# Aangeleverde tekst
######

Na de dood van Karel de Grote viel zijn rijk uit elkaar. Zijn kleinzoons verdeelden het in drieën en vervolgens werd het middelste gedeelte nog eens een keer in stukken geknipt. Het noordelijke deel kwam in 855 in handen van hertog Lotharius II. Zijn hertogdom omvatte Noordoost Frankrijk tot aan Zwitserland, het gebied tussen Schelde en Rijn in Nederland en België en in Duitsland onder meer de steden Aken, Keulen, Koblenz en Trier.
Al snel werd het hertogdom prooi van de twee belangrijkste restanten van het rijk van Karel de Grote: Frankrijk en het Duitse rijk. Maar de titel ‘hertog van Lotharingen’ bleef prestigieus. En natuurlijk is het nog steeds een bekende streek in het noord-oosten van Frankrijk.
De grote centra van de macht in Europa bevonden zich steeds buiten het oude Lotharingen en door de eeuwen heen werden er talloze oorlogen uitgevochten.
Lotharinghia is het derde deel van de trilogie van de Britse schrijver Simon Winder. Eerder verschenen van hem Germania en Danubia. Zijn invalshoek in origineel: meestal wordt geschiedenis geschreven vanuit de centra van de macht. Het voormalige Lotharingen is juist een gebied dat verscheurd en verwoest werd door de ambities van machthebbers elders.
Hoewel, op den duur ontstonden er in het gebied twee machtsfactoren van belang. In het zuiden Zwitserland, dat eeuwenlang zijn onafhankelijkheid en neutraliteit wist te handhaven. En in het noorden Nederland, dat als de Republiek der Zeven Verenigde Nederlanden even een wereldmacht was.
Het is altijd aardig om te zien hoe een buitenlander tegen de Nederlandse geschiedenis aankijkt: zijn Britse publiek weet nu waarom het Nederlands elftal in het oranje speelt. Maar je kunt hem ook op foutjes betrappen. Per trein op weg naar Dordrecht ziet hij als hij over het Hollands Diep gaat de toren van de Grote Kerk van Dordrecht. Dat kan niet: zijn herinnering voegt die tocht waarschijnlijk samen met een treinrit over de Oude Maas. En hij heeft het over de ‘Spaanse Poort’ in Breda: het Spanjaardsgat lost in translation.

######

[Verzamelde gegevens]
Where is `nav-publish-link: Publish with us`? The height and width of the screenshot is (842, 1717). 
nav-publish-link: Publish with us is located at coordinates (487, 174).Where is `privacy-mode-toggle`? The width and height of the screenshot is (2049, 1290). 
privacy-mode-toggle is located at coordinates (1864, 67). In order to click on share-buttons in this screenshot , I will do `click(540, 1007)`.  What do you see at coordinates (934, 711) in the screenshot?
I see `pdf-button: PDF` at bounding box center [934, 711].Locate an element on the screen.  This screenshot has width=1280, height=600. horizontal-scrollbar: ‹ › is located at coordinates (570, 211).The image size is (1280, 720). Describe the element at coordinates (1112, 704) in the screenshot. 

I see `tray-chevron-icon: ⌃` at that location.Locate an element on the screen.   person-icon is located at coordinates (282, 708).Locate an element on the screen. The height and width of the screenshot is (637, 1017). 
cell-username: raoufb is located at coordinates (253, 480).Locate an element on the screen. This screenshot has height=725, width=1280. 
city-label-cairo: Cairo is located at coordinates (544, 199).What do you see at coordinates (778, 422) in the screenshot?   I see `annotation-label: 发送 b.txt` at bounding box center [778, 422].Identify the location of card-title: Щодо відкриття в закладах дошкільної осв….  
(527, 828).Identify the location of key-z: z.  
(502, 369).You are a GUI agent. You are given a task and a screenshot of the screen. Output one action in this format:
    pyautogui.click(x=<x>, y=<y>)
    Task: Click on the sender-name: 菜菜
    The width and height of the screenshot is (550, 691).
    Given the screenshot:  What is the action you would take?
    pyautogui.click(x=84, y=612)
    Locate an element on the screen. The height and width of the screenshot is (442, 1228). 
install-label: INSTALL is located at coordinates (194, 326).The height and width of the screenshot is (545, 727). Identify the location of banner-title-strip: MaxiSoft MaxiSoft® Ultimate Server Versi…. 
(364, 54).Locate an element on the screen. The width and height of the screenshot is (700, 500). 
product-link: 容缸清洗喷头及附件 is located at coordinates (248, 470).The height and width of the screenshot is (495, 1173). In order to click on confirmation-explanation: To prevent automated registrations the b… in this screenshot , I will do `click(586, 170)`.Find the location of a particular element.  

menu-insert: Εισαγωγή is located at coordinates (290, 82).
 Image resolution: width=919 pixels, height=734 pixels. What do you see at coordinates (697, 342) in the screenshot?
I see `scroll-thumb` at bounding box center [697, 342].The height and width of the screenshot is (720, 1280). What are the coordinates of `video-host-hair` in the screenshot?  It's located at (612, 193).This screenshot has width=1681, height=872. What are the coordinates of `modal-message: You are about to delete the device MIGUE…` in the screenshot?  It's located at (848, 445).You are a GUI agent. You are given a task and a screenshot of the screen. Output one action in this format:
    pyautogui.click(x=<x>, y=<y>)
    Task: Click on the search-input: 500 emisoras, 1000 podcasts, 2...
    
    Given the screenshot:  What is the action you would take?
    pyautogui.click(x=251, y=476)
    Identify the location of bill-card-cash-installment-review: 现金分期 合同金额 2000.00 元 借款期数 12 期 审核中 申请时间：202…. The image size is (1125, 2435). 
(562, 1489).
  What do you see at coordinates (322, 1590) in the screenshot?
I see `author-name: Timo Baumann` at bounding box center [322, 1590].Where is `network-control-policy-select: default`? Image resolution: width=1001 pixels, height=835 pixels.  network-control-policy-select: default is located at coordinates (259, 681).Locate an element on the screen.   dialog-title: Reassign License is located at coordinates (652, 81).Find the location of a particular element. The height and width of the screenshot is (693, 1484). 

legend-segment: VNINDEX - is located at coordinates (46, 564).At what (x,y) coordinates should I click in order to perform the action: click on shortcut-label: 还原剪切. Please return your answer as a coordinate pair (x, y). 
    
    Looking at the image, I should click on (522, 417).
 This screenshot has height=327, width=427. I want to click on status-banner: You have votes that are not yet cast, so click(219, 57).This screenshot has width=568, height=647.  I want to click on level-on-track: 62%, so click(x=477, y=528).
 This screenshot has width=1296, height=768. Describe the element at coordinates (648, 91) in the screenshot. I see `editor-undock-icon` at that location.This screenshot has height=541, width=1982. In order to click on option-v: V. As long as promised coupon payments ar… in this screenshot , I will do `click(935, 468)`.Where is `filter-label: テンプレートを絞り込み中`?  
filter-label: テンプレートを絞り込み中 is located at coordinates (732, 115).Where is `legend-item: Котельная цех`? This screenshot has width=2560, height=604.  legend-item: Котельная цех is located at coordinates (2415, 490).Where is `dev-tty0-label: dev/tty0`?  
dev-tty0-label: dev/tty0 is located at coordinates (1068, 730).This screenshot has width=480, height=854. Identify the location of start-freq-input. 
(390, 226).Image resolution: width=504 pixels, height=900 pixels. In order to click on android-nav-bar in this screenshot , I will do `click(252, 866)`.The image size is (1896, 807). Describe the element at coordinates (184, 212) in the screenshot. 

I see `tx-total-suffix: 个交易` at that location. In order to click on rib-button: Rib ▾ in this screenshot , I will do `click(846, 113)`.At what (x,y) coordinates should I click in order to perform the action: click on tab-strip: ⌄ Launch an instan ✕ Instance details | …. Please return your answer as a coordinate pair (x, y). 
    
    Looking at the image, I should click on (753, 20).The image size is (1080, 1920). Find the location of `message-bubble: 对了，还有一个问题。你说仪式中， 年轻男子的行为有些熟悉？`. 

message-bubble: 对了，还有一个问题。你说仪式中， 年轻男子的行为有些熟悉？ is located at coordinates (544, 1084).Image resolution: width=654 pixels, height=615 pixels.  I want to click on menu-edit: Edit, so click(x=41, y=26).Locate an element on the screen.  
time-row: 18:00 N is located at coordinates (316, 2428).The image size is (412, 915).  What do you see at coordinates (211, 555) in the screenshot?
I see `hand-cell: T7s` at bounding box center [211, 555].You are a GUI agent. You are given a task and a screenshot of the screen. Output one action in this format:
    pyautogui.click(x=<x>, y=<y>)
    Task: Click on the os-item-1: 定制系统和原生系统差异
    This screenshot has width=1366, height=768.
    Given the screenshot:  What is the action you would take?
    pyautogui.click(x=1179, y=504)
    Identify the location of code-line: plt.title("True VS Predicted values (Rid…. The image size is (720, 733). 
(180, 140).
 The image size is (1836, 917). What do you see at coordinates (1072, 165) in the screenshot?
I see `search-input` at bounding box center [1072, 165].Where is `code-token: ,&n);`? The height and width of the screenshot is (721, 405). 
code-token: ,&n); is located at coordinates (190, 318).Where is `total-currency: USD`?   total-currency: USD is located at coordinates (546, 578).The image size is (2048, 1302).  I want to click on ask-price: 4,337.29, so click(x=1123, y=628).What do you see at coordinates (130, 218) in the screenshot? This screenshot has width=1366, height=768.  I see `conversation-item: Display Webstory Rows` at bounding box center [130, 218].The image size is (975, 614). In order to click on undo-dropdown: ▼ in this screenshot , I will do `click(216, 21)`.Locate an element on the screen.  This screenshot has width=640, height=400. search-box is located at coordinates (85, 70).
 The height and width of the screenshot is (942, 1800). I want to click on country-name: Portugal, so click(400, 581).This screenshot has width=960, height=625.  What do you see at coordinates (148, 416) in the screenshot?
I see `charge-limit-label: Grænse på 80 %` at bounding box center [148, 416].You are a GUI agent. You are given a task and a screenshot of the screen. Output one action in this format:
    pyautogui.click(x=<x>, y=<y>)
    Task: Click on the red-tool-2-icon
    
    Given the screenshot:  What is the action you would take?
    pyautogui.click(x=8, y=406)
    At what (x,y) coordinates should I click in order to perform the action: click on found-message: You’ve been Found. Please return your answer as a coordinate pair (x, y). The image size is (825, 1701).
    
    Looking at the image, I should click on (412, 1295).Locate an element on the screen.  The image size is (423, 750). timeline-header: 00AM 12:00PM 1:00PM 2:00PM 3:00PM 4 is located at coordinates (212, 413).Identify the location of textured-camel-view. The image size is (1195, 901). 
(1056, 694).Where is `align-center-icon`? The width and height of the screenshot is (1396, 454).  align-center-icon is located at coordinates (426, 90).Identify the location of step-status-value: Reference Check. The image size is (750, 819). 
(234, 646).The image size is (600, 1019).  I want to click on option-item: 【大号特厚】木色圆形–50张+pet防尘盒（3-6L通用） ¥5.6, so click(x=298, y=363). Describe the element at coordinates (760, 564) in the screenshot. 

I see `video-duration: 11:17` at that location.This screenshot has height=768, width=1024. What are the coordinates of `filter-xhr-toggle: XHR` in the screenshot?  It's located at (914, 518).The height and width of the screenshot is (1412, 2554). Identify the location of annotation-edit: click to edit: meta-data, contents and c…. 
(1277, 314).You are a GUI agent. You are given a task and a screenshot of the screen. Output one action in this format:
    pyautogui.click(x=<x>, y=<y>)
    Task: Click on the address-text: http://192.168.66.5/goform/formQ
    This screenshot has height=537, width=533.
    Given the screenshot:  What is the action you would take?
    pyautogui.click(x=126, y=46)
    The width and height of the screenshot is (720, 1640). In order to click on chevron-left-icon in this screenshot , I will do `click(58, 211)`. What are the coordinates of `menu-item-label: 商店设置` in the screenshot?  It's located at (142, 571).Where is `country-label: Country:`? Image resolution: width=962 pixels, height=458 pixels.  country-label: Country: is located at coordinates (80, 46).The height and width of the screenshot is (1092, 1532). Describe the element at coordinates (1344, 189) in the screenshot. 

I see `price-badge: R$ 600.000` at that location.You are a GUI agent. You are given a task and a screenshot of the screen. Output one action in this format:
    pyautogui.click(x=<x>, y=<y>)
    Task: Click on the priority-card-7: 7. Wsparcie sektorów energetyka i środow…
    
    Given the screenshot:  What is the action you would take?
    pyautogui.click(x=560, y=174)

######

# Opdracht 1
In welk jaar kwam het noordelijke deel volgens de tekst over Lotharingen in handen van hertog Lotharius II?
# Opdracht 2
Schrijf de tekst over Lotharingen verder, aansluitend op de laatste zin.

# Antwoord 1
In 855.

# Antwoord 2
Over Breda schrijft hij verder: ’Toen ik op een dag ver buiten het centrum van Breda verdwaald raakte, maakte ik er een spoedcursus in de smaakvolle, verwrongen en gevarieerde Nederlandse architectuur van na 1918 van. In die tijd was de donkere baksteen populair en daarvan werden huizen met rare schoorstenen, karaktervol bewerkte buitenportalen en zonderlinge ramen gebouwd.’ Je vraagt je af waar hij heeft rondgedwaald. De Ginnekenweg? De Baronielaan?
Hij is hoe dan ook ongetwijfeld in Breda geweest. De grootste kwaliteit van het boek is namelijk de reislust die het etaleert. Winder is als een reisleider die in hoog tempo allerlei feiten en namen uitstrooit over zijn toehoorders die hem soms met moeite kunnen volgen. Het is dan ook goed dat de vertalers hier en daar uitleg geven.
Je merkt dat Winder het jammer vindt dat zijn boek af is. Nu heeft hij geen aanleiding meer om al die plaatsen die hij beschrijft te bezoeken. Zijn enthousiasme is zo groot dat de lezer zin krijgt om zelf eens naar plaatsen als Calais of Doornik te gaan. Om Mechelen te bekijken met zijn ogen of om in Lille te gaan zien of de schilderijen die hij noemt echt zo lelijk zijn. Winder zelf zal ongetwijfeld weer een aanleiding vinden om op reis te gaan. En het zal weer een inspirerend boek opleveren.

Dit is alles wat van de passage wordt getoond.